Ancora oggi insofferente a qualsiasi tentativo di equanime inquadramento entro il casellario dei “generi”, partorito per esplicita confessione degli autori da presupposti anti-artistici (istanze mutuate da quelle espresse negli anni ‘10 nei tumulti dadaisti), “Un cane Andaluso” irrompeva allo scadere del primo ventennio del secolo a scandire con tragicomica virulenza lo “stallo metamorfico” di un clima culturale che sullo scacchiere internazionale trovava il suo “requiem” più appariscente nel crollo di “Wall Street” e nell’affermarsi in Russia del regime stalinista.

Sua peculiarità in qualità di creazione estetica non consisteva  né nell’essere il primo prodotto cinematografico espressamente ispirato ai dettami del primo manifesto del surrealismo redatto dal vate Andrè Breton, dacché la francese Germaine Dulac si era già misurata nel 1926 con un testo di Antonin Artaud (l’istrione-leader del primo surrealismo) per girare l’onirico quanto astratto “Le Coquille et le Clergyman”, né in una sua sottesa volontà progettuale di farsi “testa di ponte” di un nascituro filone radicato su quelle premesse para-cinematografiche che avevano animato l’ “imagerie” dei due spagnoli.

Semmai dunque si accettasse di gettare la spugna di fronte alle immagini dello stralunato Batcheff che vediamo dapprima scorrazzare in bicicletta con una mantellina ed una scatola a righe appesa la collo, più avanti in una stanza da letto dalle dimensioni di un palco teatrale alle prese con pianoforti a coda guarniti da asini putrefatti, per decretare l’assoluta insostanzialità semantica della materia filmica, priva in altri termini di alcuna connotazione logico-narrativa, e di conseguenza qualificata come semplice risultato di un frenetico lavoro di casuale “decoupage” (“copy and past” nel gergo dei moderni sistemi operativi) si finirebbe con l’incorrere nella ingenua quand’anche, sotto il profilo della mera reazione emotiva, rispettabile disposizione critica che nell’800 romantico ascriveva all’illuminazione del “sacro fuoco” dell’artista la dignità di unica autentica sorgente dell’Opera d’Arte.

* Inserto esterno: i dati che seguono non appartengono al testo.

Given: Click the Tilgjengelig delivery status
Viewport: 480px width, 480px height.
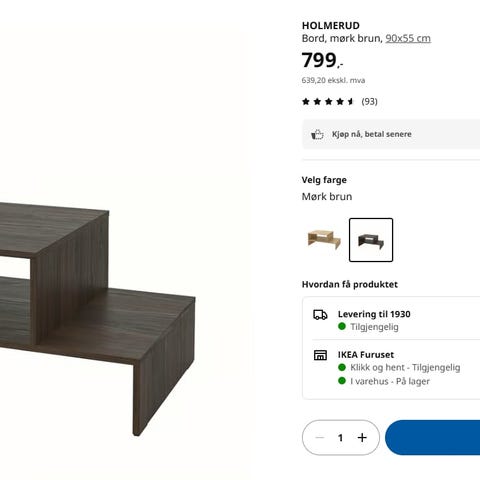Looking at the screenshot, I should point(374,327).
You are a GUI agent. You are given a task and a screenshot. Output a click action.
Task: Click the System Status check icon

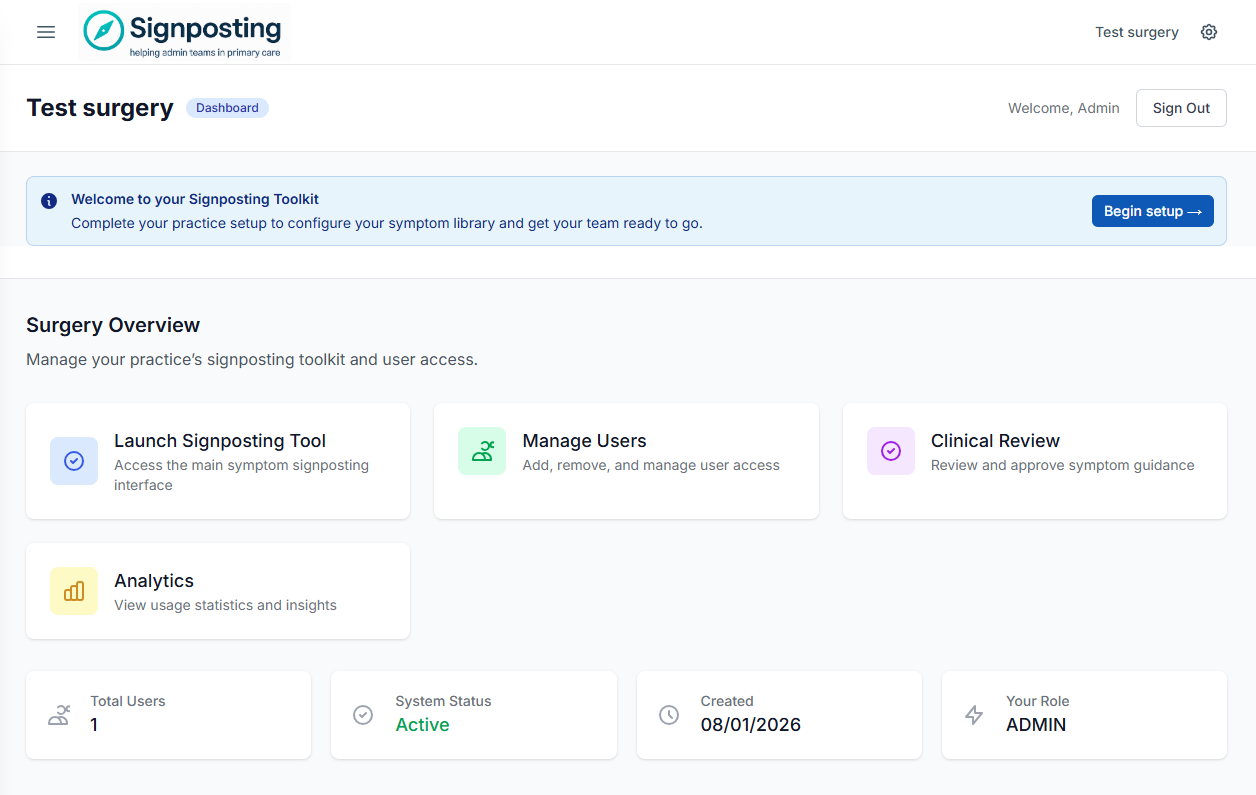363,715
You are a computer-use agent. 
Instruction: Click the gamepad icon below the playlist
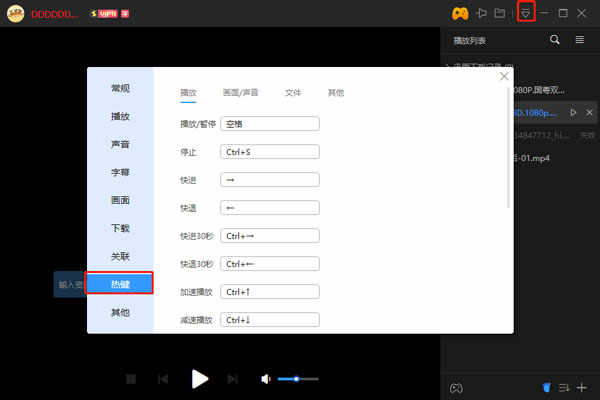456,388
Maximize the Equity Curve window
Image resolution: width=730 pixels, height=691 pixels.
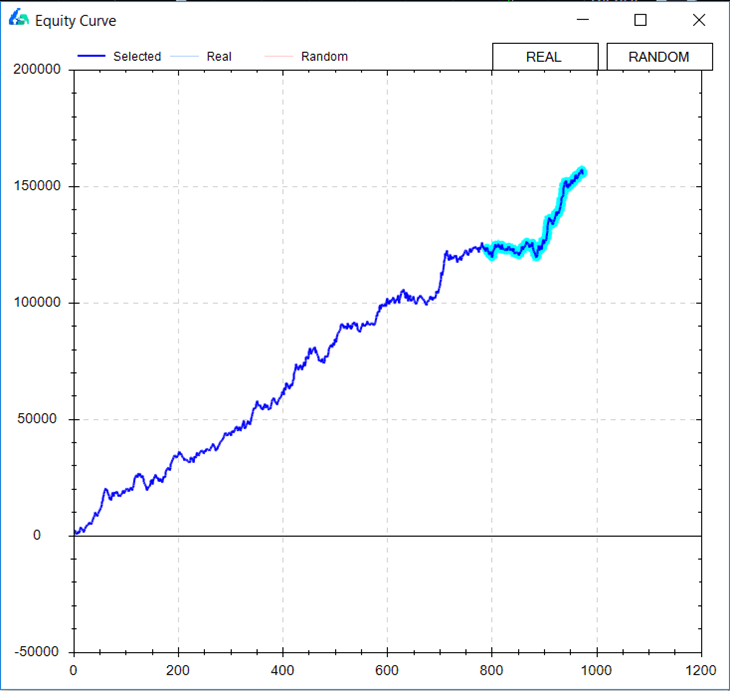click(x=641, y=20)
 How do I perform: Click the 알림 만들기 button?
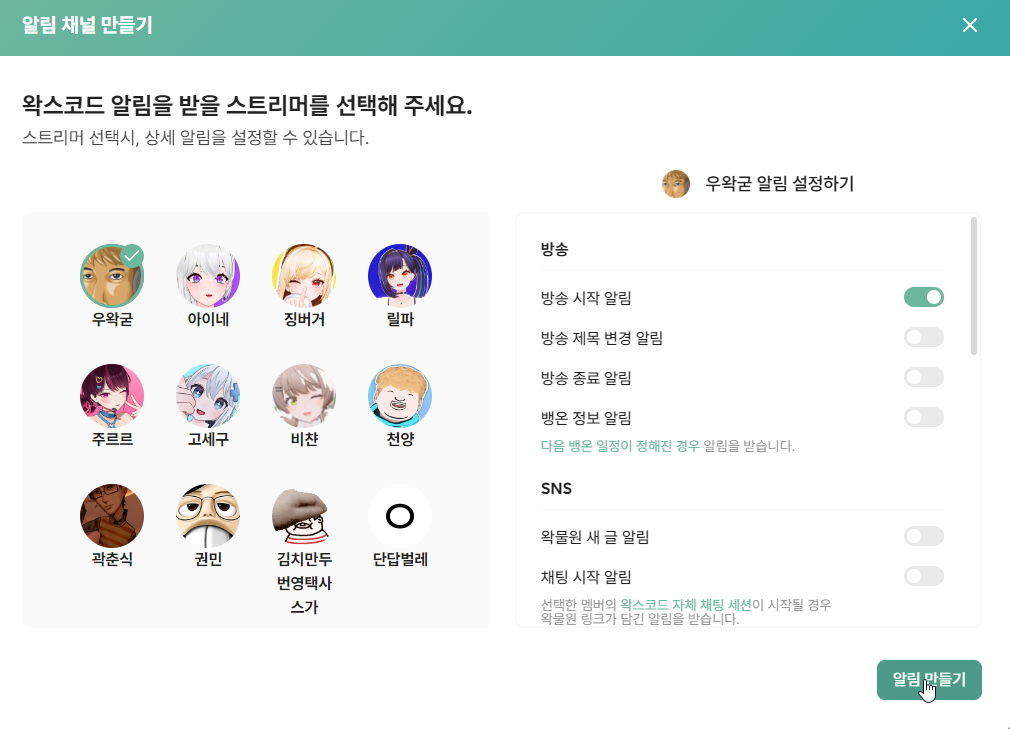point(929,679)
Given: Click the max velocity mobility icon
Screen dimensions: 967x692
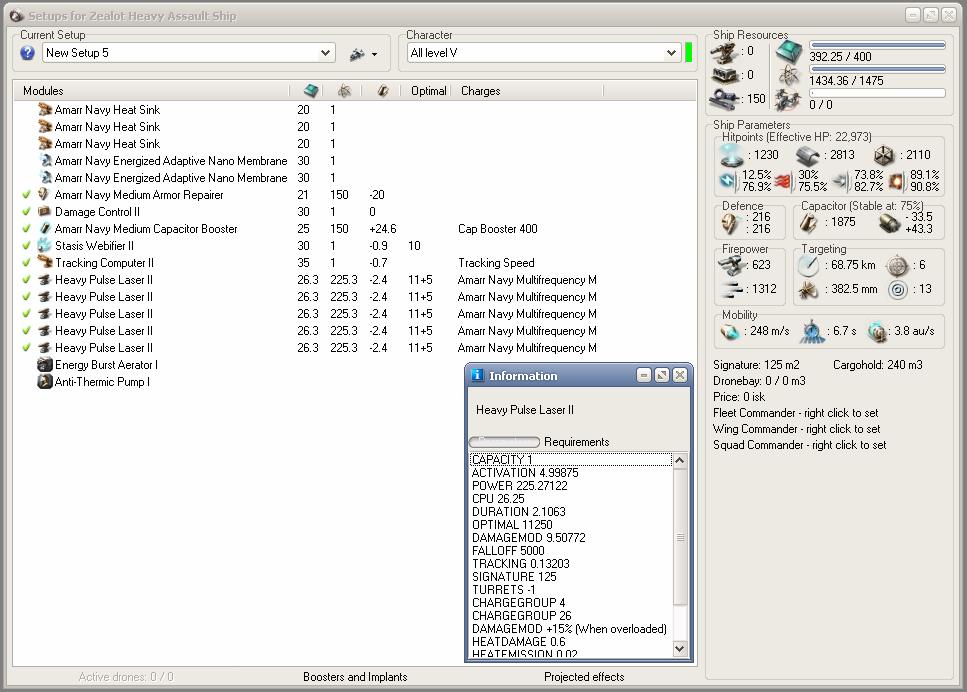Looking at the screenshot, I should click(x=731, y=331).
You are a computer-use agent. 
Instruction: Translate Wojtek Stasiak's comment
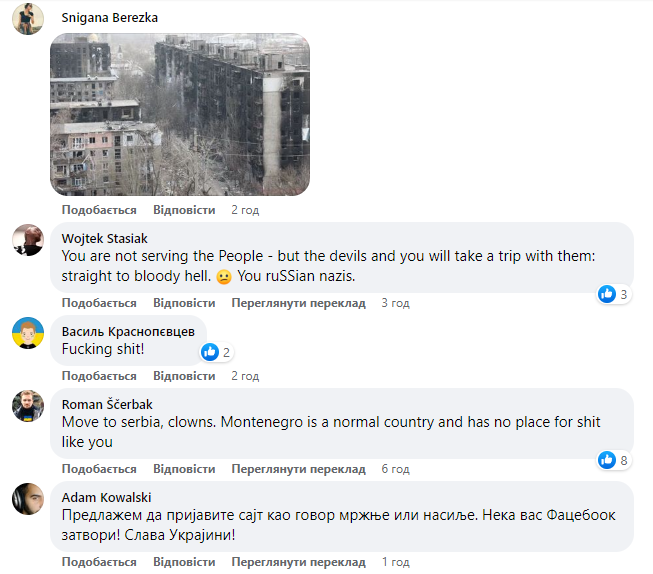click(x=298, y=303)
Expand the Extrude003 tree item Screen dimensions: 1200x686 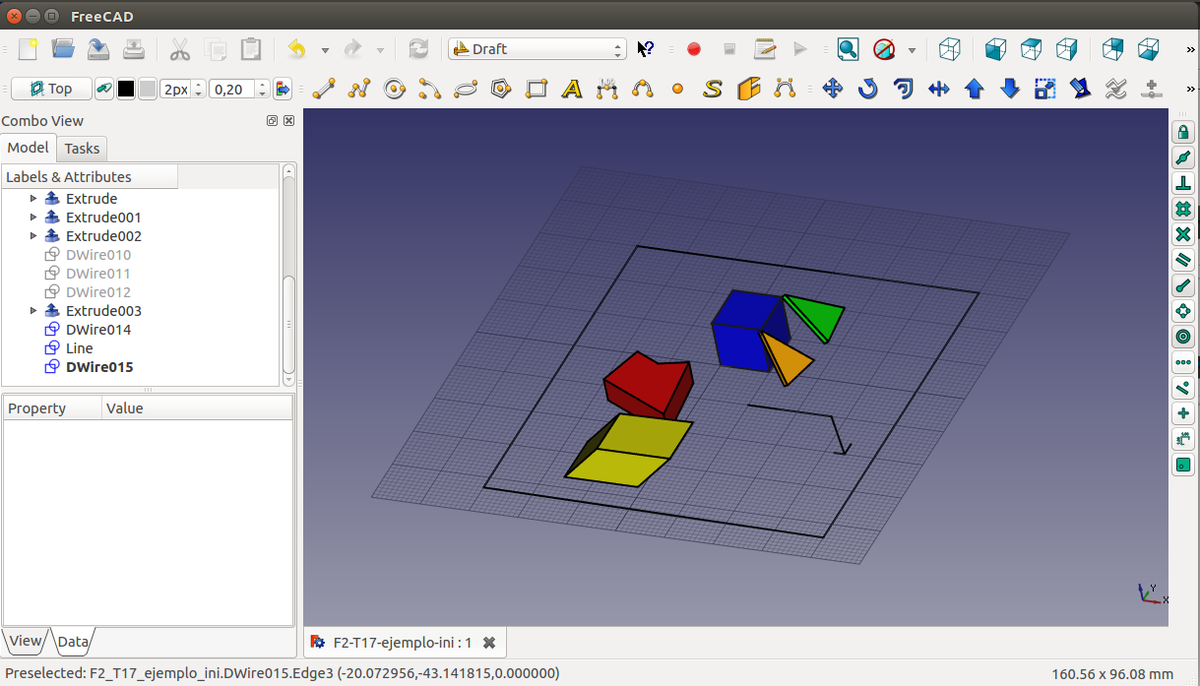[x=33, y=311]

Ciò che invece andrebbe diagnosticato in una più capillare ricognizione dei materiali e della tecnica di montaggio, e in modo ancora più meditato e mirato nel successivo “L’Age d’Or” (dove l’autografia di Bunuel trova campo libero nel calcare i tratti anti-clericali e di sarcasmo anarcoide che contraddistingueranno il resto della sua produzione raggiungendo l’apice in “Viridiana”), è piuttosto la ponderata applicazione di un criterio grammaticale  che denuncia la sua diretta filiazione dai giochi e dalle invenzioni della Residencia ancor prima che dalle “bolle papali” di Breton e accoliti (i quali, sotto l’esergo lirico di Apollinaire, altro non facevano che replicare in forma pseudo-scientifica il sistema ludico-polemico di Tzara e Duchamp). Occorre anzi considerare come gli assunti teoretici del movimento surrealista giungano a depositarsi sul sostrato pre-esistente della formazione studentesca della “Generacion” fornendo una sorta di suggello estetico e di autorità espressiva ufficiali al loro “dialetto” artistico.

 

 Luis Bunuel si iscrive alla facoltà di agraria nel 1917 dopo aver terminato gli anni dell’educazione religiosa in un collegio di gesuiti a Saragozza, ma tornerà sui suoi passi realizzando la propria avversione per l’entomologia e laureandosi infine in lettere nel 1924. Salvador Dalì era giunto a Madrid nel 1923 per iscriversi all’Accademia di Belle Arti di S. Fernando (per poi tornare a Figueras nel 1926 senza laurea a seguito della sua espulsione) e aveva da subito legato con i futuri  esponenti dello zoccolo duro della cultura ispanica del novecento, primo tra tutti Federico Garcia Lorca, Rafael Alberti, Moreno Villa, Ramon Gomez de la Serna, Bunuel e il misterioso Pepin Bello.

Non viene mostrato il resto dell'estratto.